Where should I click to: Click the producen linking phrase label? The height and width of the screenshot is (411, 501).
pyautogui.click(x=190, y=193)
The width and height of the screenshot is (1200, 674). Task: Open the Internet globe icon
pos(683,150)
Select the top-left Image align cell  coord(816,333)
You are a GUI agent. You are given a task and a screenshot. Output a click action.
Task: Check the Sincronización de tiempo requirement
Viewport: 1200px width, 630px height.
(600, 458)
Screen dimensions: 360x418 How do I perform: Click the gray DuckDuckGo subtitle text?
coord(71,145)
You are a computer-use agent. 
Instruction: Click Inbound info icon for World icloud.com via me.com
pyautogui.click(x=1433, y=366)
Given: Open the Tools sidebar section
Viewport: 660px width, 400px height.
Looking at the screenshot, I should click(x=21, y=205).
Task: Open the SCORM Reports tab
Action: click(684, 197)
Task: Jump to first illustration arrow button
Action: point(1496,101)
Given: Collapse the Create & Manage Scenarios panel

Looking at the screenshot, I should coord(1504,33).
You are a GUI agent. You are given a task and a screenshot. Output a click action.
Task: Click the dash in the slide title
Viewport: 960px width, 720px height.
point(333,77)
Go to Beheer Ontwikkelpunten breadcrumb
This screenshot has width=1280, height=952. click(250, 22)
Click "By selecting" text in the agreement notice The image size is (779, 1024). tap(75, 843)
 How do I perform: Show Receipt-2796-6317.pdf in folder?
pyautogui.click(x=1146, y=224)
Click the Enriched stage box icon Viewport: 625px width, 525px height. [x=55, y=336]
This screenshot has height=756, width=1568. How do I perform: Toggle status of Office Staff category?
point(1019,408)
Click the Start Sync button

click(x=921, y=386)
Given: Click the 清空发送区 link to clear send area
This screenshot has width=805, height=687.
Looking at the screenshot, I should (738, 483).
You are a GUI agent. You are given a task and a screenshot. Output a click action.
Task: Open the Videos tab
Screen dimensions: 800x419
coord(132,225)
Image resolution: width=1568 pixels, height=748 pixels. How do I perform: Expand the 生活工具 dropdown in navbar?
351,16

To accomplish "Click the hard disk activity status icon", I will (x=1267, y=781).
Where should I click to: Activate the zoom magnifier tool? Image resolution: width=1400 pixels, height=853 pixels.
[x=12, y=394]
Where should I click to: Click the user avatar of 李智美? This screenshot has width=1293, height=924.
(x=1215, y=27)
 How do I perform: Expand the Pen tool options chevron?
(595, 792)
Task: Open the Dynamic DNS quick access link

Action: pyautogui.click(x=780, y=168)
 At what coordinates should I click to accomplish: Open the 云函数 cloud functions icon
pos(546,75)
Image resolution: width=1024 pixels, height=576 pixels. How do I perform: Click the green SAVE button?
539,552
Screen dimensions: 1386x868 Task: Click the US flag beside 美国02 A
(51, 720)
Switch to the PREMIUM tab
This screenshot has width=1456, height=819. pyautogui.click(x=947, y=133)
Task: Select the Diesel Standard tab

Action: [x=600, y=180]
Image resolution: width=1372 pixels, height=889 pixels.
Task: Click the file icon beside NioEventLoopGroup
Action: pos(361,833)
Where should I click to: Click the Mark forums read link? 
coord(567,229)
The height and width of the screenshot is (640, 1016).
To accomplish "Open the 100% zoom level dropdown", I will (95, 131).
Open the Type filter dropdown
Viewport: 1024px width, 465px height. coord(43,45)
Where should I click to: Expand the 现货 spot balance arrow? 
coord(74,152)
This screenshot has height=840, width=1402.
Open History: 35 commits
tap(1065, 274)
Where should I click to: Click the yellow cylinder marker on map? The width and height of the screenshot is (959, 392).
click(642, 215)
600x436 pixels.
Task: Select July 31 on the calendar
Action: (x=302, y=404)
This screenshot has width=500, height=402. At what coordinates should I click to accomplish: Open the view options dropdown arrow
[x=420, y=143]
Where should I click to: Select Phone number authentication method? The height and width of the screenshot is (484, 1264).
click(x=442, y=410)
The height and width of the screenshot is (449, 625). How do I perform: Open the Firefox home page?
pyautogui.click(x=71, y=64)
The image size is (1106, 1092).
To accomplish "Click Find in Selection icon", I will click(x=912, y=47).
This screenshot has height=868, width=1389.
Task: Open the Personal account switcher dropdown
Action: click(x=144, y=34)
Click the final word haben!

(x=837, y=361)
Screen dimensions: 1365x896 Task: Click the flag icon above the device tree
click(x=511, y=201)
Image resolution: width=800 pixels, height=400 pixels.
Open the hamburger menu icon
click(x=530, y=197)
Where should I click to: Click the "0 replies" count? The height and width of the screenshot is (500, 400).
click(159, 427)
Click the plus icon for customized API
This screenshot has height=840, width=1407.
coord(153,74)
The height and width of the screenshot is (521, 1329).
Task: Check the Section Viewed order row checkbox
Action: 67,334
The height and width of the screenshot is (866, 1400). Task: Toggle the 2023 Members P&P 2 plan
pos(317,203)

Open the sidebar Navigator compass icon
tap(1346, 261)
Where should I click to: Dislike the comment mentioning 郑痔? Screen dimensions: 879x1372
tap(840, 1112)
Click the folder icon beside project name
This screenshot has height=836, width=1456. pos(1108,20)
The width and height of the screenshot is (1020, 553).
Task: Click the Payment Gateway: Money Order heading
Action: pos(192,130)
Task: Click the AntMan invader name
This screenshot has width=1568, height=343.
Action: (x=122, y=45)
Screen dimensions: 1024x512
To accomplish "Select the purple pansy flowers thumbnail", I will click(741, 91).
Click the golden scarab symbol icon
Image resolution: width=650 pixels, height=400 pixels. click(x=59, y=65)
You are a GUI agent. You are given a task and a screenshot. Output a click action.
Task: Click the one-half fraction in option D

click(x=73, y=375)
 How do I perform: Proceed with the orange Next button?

• • •

REQUIRED WORK. Reproduce every one of the records above word for word, in the same order, without changing anything.

EXERCISE RESULT.
Where should I click to: Click the producen linking phrase label? The height and width of the screenshot is (411, 501).
pyautogui.click(x=190, y=193)
The width and height of the screenshot is (1200, 674). Task: Open the Internet globe icon
pos(683,150)
Select the top-left Image align cell  coord(816,333)
You are a GUI agent. You are given a task and a screenshot. Output a click action.
Task: Check the Sincronización de tiempo requirement
Viewport: 1200px width, 630px height.
(600, 458)
Screen dimensions: 360x418 How do I perform: Click the gray DuckDuckGo subtitle text?
coord(71,145)
You are a computer-use agent. 
Instruction: Click Inbound info icon for World icloud.com via me.com
pyautogui.click(x=1433, y=366)
Given: Open the Tools sidebar section
Viewport: 660px width, 400px height.
Looking at the screenshot, I should click(x=21, y=205).
Task: Open the SCORM Reports tab
Action: click(684, 197)
Task: Jump to first illustration arrow button
Action: point(1496,101)
Given: Collapse the Create & Manage Scenarios panel

Looking at the screenshot, I should coord(1504,33).
You are a GUI agent. You are given a task and a screenshot. Output a click action.
Task: Click the dash in the slide title
Viewport: 960px width, 720px height.
point(333,77)
Go to Beheer Ontwikkelpunten breadcrumb
This screenshot has width=1280, height=952. click(250, 22)
Click "By selecting" text in the agreement notice The image size is (779, 1024). tap(75, 843)
 How do I perform: Show Receipt-2796-6317.pdf in folder?
pyautogui.click(x=1146, y=224)
Click the Enriched stage box icon Viewport: 625px width, 525px height. [x=55, y=336]
This screenshot has height=756, width=1568. How do I perform: Toggle status of Office Staff category?
point(1019,408)
Click the Start Sync button

click(x=921, y=386)
Given: Click the 清空发送区 link to clear send area
This screenshot has width=805, height=687.
Looking at the screenshot, I should (738, 483).
You are a GUI agent. You are given a task and a screenshot. Output a click action.
Task: Open the Videos tab
Screen dimensions: 800x419
coord(132,225)
Image resolution: width=1568 pixels, height=748 pixels. How do I perform: Expand the 生活工具 dropdown in navbar?
351,16

To accomplish "Click the hard disk activity status icon", I will (x=1267, y=781).
Where should I click to: Activate the zoom magnifier tool? Image resolution: width=1400 pixels, height=853 pixels.
[x=12, y=394]
Where should I click to: Click the user avatar of 李智美? This screenshot has width=1293, height=924.
(x=1215, y=27)
 How do I perform: Expand the Pen tool options chevron?
(595, 792)
Task: Open the Dynamic DNS quick access link

Action: pyautogui.click(x=780, y=168)
 At what coordinates should I click to accomplish: Open the 云函数 cloud functions icon
pos(546,75)
Image resolution: width=1024 pixels, height=576 pixels. How do I perform: Click the green SAVE button?
539,552
Screen dimensions: 1386x868 Task: Click the US flag beside 美国02 A
(51, 720)
Switch to the PREMIUM tab
This screenshot has width=1456, height=819. pyautogui.click(x=947, y=133)
Task: Select the Diesel Standard tab

Action: [x=600, y=180]
Image resolution: width=1372 pixels, height=889 pixels.
Task: Click the file icon beside NioEventLoopGroup
Action: pos(361,833)
Where should I click to: Click the Mark forums read link? 
coord(567,229)
The height and width of the screenshot is (640, 1016).
To accomplish "Open the 100% zoom level dropdown", I will (95, 131).
Open the Type filter dropdown
Viewport: 1024px width, 465px height. coord(43,45)
Where should I click to: Expand the 现货 spot balance arrow? 
coord(74,152)
This screenshot has height=840, width=1402.
Open History: 35 commits
tap(1065, 274)
Where should I click to: Click the yellow cylinder marker on map? The width and height of the screenshot is (959, 392).
click(642, 215)
600x436 pixels.
Task: Select July 31 on the calendar
Action: (x=302, y=404)
This screenshot has width=500, height=402. At what coordinates should I click to accomplish: Open the view options dropdown arrow
[x=420, y=143]
Where should I click to: Select Phone number authentication method? The height and width of the screenshot is (484, 1264).
click(x=442, y=410)
The height and width of the screenshot is (449, 625). How do I perform: Open the Firefox home page?
pyautogui.click(x=71, y=64)
The image size is (1106, 1092).
To accomplish "Click Find in Selection icon", I will click(x=912, y=47).
This screenshot has height=868, width=1389.
Task: Open the Personal account switcher dropdown
Action: click(x=144, y=34)
Click the final word haben!

(x=837, y=361)
Screen dimensions: 1365x896 Task: Click the flag icon above the device tree
click(x=511, y=201)
Image resolution: width=800 pixels, height=400 pixels.
Open the hamburger menu icon
click(x=530, y=197)
Where should I click to: Click the "0 replies" count? The height and width of the screenshot is (500, 400).
click(159, 427)
Click the plus icon for customized API
This screenshot has height=840, width=1407.
coord(153,74)
The height and width of the screenshot is (521, 1329).
Task: Check the Section Viewed order row checkbox
Action: 67,334
The height and width of the screenshot is (866, 1400). Task: Toggle the 2023 Members P&P 2 plan
pos(317,203)

Open the sidebar Navigator compass icon
tap(1346, 261)
Where should I click to: Dislike the comment mentioning 郑痔? Screen dimensions: 879x1372
tap(840, 1112)
Click the folder icon beside project name
This screenshot has height=836, width=1456. pos(1108,20)
The width and height of the screenshot is (1020, 553).
Task: Click the Payment Gateway: Money Order heading
Action: pos(192,130)
Task: Click the AntMan invader name
This screenshot has width=1568, height=343.
Action: (x=122, y=45)
Screen dimensions: 1024x512
To accomplish "Select the purple pansy flowers thumbnail", I will click(741, 91).
Click the golden scarab symbol icon
Image resolution: width=650 pixels, height=400 pixels. click(x=59, y=65)
You are a GUI agent. You are given a task and a screenshot. Output a click action.
Task: Click the one-half fraction in option D

click(x=73, y=375)
 How do I perform: Proceed with the orange Next button?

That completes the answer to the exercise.